Could you update the rows below so that every "coordinate pair" becomes "point", with nothing else changed?

→ **GIVEN RECORDS**
-- Opening Marker --
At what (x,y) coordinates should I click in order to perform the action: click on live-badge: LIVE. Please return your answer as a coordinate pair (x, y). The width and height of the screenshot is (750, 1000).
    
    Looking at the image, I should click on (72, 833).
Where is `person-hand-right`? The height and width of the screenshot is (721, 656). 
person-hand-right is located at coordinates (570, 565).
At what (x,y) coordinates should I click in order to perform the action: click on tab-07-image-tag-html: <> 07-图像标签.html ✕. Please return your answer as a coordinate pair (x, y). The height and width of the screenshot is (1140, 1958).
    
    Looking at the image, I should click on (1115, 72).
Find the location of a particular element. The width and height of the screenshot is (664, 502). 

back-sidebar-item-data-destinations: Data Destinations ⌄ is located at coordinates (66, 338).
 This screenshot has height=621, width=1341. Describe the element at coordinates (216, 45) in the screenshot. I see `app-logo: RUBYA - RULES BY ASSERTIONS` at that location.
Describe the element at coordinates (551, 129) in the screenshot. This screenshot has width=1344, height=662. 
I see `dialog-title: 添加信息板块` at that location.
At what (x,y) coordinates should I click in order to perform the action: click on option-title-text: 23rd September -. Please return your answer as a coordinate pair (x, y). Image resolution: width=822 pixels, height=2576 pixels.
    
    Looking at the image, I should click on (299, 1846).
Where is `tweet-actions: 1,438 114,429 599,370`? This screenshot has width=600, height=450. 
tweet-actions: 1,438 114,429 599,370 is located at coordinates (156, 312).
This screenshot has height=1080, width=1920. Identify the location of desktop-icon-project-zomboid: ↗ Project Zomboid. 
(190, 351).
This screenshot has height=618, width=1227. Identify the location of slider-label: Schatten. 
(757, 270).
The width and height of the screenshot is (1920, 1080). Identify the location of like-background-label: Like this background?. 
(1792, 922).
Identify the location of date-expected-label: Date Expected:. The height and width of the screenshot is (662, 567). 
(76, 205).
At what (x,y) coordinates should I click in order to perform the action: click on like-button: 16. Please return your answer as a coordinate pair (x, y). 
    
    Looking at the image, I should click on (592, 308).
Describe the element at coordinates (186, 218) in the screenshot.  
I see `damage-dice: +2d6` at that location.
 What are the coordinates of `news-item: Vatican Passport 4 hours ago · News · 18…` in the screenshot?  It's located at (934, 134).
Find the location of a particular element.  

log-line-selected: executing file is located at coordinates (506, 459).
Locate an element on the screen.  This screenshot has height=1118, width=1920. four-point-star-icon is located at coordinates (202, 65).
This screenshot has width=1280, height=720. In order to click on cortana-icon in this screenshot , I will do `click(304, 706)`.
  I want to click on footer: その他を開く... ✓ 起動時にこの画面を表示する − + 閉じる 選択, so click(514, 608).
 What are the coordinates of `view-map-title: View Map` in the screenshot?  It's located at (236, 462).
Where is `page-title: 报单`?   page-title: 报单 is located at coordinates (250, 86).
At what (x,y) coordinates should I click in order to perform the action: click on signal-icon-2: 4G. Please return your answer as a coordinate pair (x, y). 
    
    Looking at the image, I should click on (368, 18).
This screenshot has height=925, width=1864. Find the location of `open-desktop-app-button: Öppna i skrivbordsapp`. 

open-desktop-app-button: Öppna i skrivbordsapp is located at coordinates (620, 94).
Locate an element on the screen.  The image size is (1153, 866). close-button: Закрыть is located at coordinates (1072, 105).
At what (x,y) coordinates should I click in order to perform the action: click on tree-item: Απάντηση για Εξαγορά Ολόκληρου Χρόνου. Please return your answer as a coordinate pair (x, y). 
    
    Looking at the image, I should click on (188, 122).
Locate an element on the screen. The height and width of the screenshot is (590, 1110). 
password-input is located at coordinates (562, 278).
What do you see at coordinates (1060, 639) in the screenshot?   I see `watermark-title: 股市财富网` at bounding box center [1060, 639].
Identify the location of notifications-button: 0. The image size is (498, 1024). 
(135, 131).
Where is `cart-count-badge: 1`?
-- Closing Marker --
→ **RESULT FOR THIS EXERCISE**
At what (x,y) coordinates should I click in order to perform the action: click on live-badge: LIVE. Please return your answer as a point (x, y). The width and height of the screenshot is (750, 1000).
    
    Looking at the image, I should click on (72, 833).
Where is `person-hand-right`? The height and width of the screenshot is (721, 656). 
person-hand-right is located at coordinates (570, 565).
At what (x,y) coordinates should I click in order to perform the action: click on tab-07-image-tag-html: <> 07-图像标签.html ✕. Please return your answer as a point (x, y). The height and width of the screenshot is (1140, 1958).
    
    Looking at the image, I should click on (1115, 72).
Find the location of a particular element. The width and height of the screenshot is (664, 502). 

back-sidebar-item-data-destinations: Data Destinations ⌄ is located at coordinates (66, 338).
 This screenshot has height=621, width=1341. Describe the element at coordinates (216, 45) in the screenshot. I see `app-logo: RUBYA - RULES BY ASSERTIONS` at that location.
Describe the element at coordinates (551, 129) in the screenshot. This screenshot has width=1344, height=662. 
I see `dialog-title: 添加信息板块` at that location.
At what (x,y) coordinates should I click in order to perform the action: click on option-title-text: 23rd September -. Please return your answer as a point (x, y). Image resolution: width=822 pixels, height=2576 pixels.
    
    Looking at the image, I should click on (299, 1846).
Where is `tweet-actions: 1,438 114,429 599,370`? This screenshot has width=600, height=450. 
tweet-actions: 1,438 114,429 599,370 is located at coordinates (156, 312).
This screenshot has height=1080, width=1920. Identify the location of desktop-icon-project-zomboid: ↗ Project Zomboid. 
(190, 351).
This screenshot has height=618, width=1227. Identify the location of slider-label: Schatten. 
(757, 270).
The width and height of the screenshot is (1920, 1080). Identify the location of like-background-label: Like this background?. 
(1792, 922).
Identify the location of date-expected-label: Date Expected:. The height and width of the screenshot is (662, 567). 
(76, 205).
At what (x,y) coordinates should I click in order to perform the action: click on like-button: 16. Please return your answer as a point (x, y). 
    
    Looking at the image, I should click on (592, 308).
Describe the element at coordinates (186, 218) in the screenshot.  
I see `damage-dice: +2d6` at that location.
 What are the coordinates of `news-item: Vatican Passport 4 hours ago · News · 18…` in the screenshot?  It's located at (934, 134).
Find the location of a particular element.  

log-line-selected: executing file is located at coordinates (506, 459).
Locate an element on the screen.  This screenshot has height=1118, width=1920. four-point-star-icon is located at coordinates (202, 65).
This screenshot has width=1280, height=720. In order to click on cortana-icon in this screenshot , I will do `click(304, 706)`.
  I want to click on footer: その他を開く... ✓ 起動時にこの画面を表示する − + 閉じる 選択, so click(514, 608).
 What are the coordinates of `view-map-title: View Map` in the screenshot?  It's located at (236, 462).
Where is `page-title: 报单`?   page-title: 报单 is located at coordinates (250, 86).
At what (x,y) coordinates should I click in order to perform the action: click on signal-icon-2: 4G. Please return your answer as a point (x, y). 
    
    Looking at the image, I should click on (368, 18).
This screenshot has height=925, width=1864. Find the location of `open-desktop-app-button: Öppna i skrivbordsapp`. 

open-desktop-app-button: Öppna i skrivbordsapp is located at coordinates (620, 94).
Locate an element on the screen.  The image size is (1153, 866). close-button: Закрыть is located at coordinates (1072, 105).
At what (x,y) coordinates should I click in order to perform the action: click on tree-item: Απάντηση για Εξαγορά Ολόκληρου Χρόνου. Please return your answer as a point (x, y). 
    
    Looking at the image, I should click on (188, 122).
Locate an element on the screen. The height and width of the screenshot is (590, 1110). 
password-input is located at coordinates (562, 278).
What do you see at coordinates (1060, 639) in the screenshot?   I see `watermark-title: 股市财富网` at bounding box center [1060, 639].
Identify the location of notifications-button: 0. The image size is (498, 1024). 
(135, 131).
Where is `cart-count-badge: 1`?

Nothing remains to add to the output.